### [Material supplied]
⟨

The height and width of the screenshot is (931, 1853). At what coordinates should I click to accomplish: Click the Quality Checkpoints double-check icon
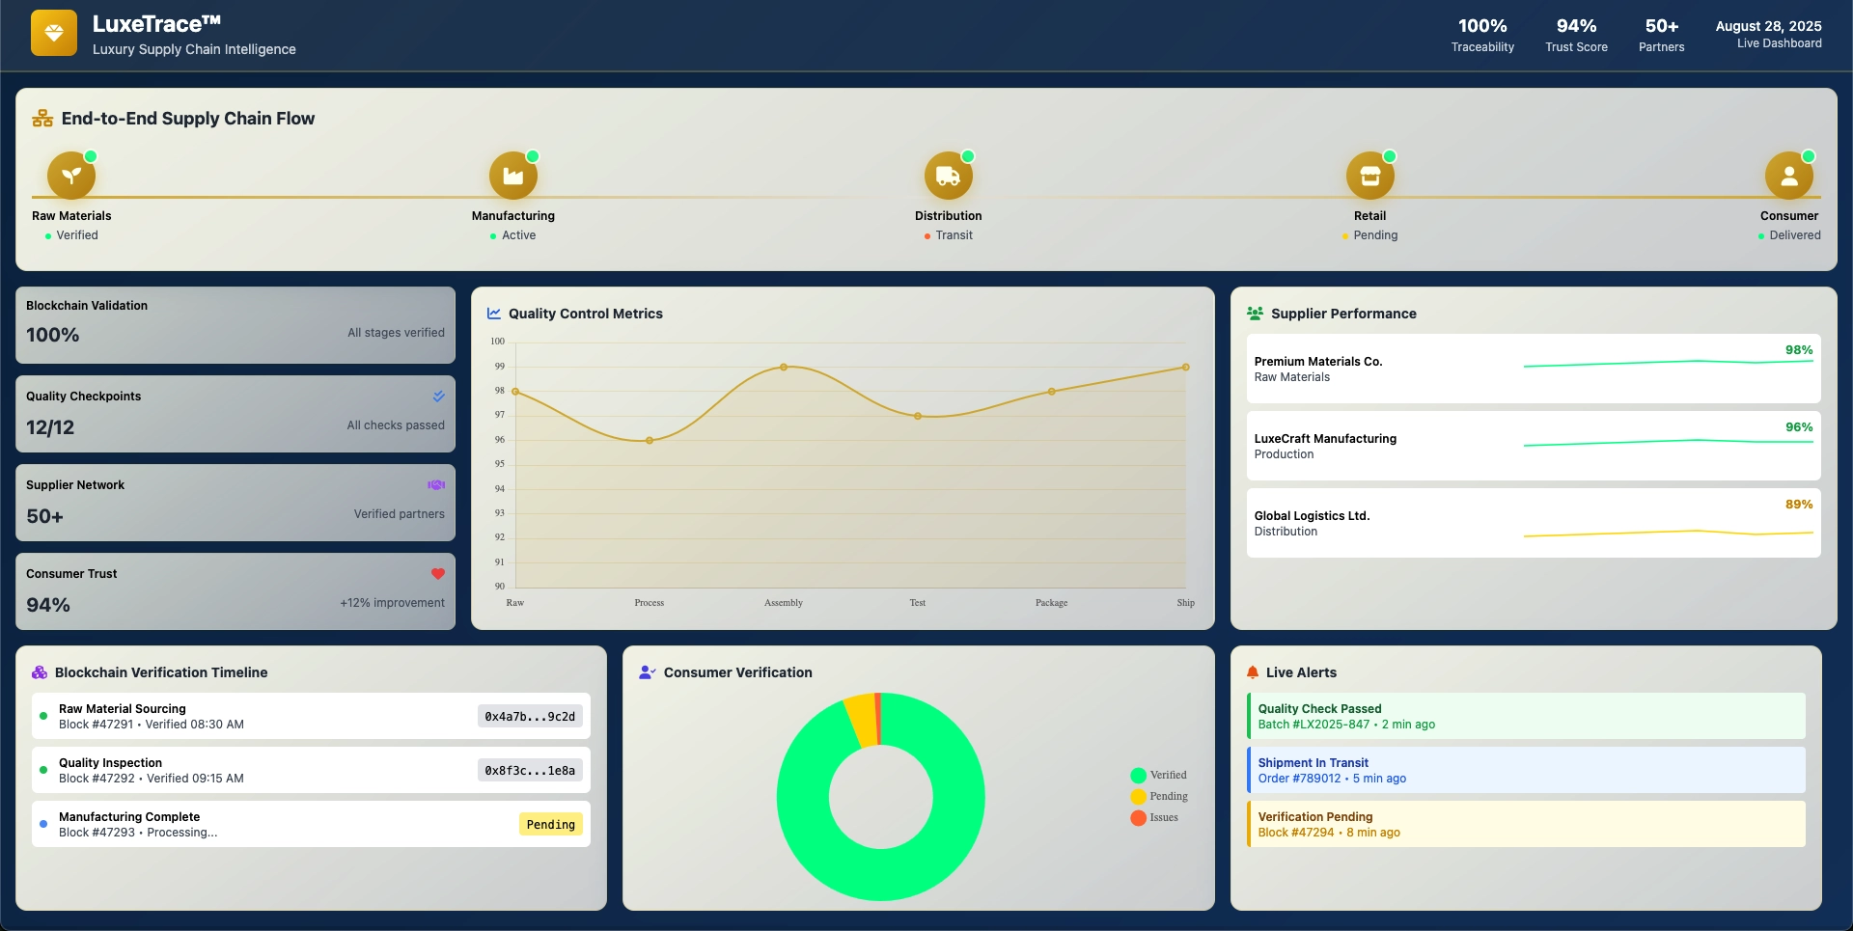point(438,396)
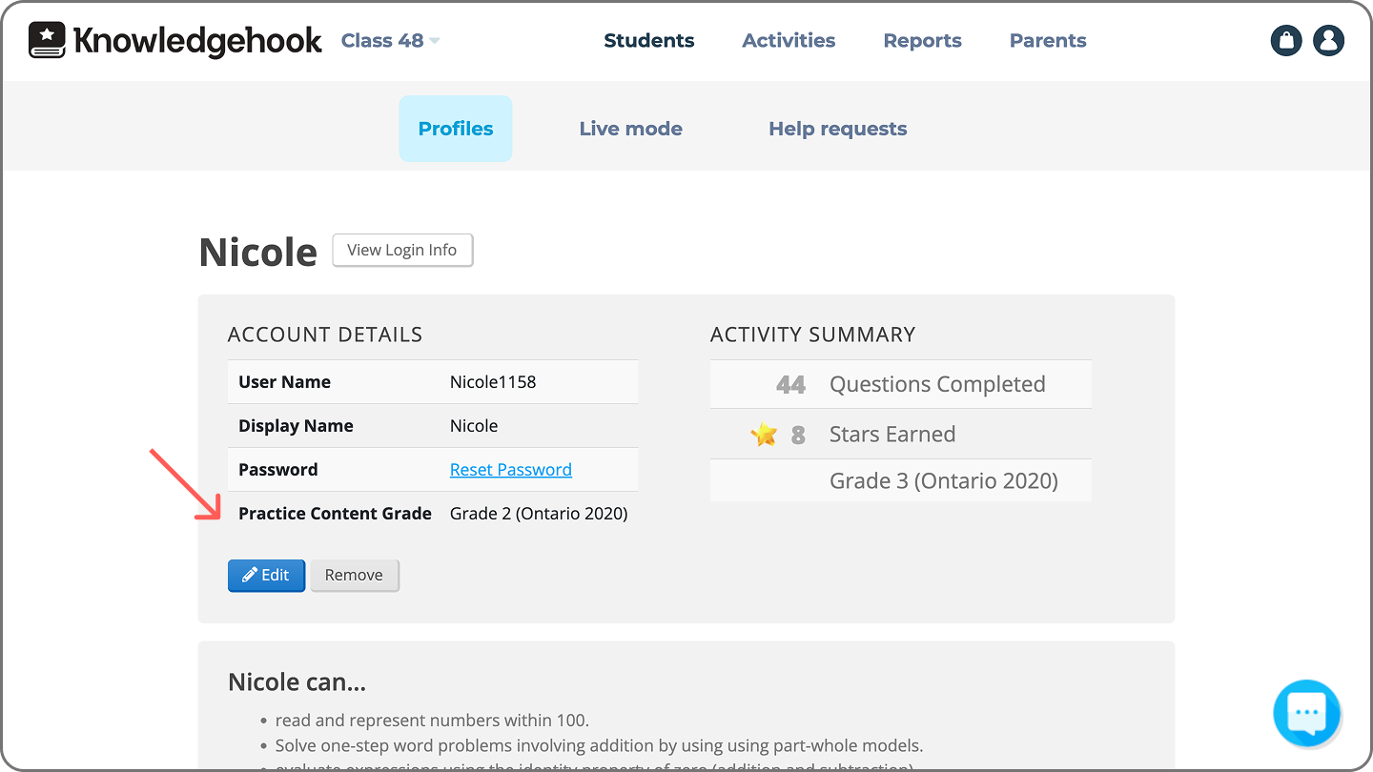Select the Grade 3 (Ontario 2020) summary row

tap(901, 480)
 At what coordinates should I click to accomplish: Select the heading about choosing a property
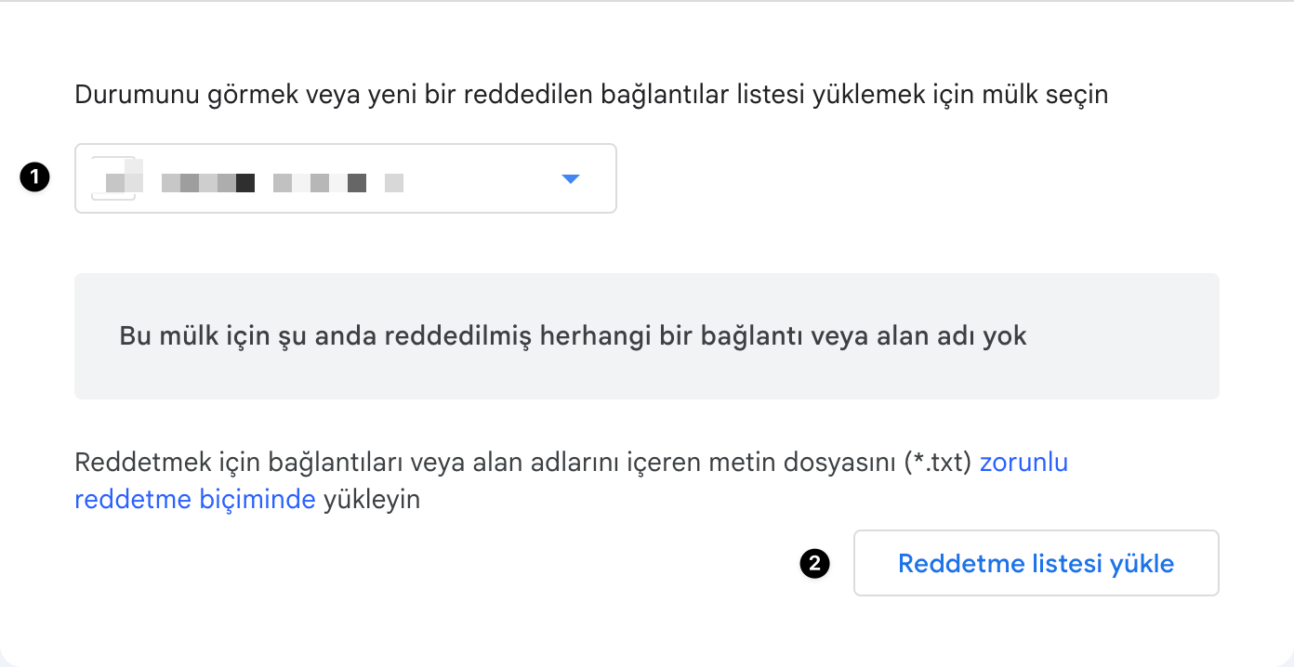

⟩

Copy the lines above word for word, omitting the pictures.

The height and width of the screenshot is (931, 1853). At what coordinates should I click to accomplish: Click the Quality Checkpoints double-check icon
point(438,396)
Select the Grade 3 (Ontario 2020) summary row

tap(901, 480)
 At what coordinates should I click to accomplish: Select the heading about choosing a property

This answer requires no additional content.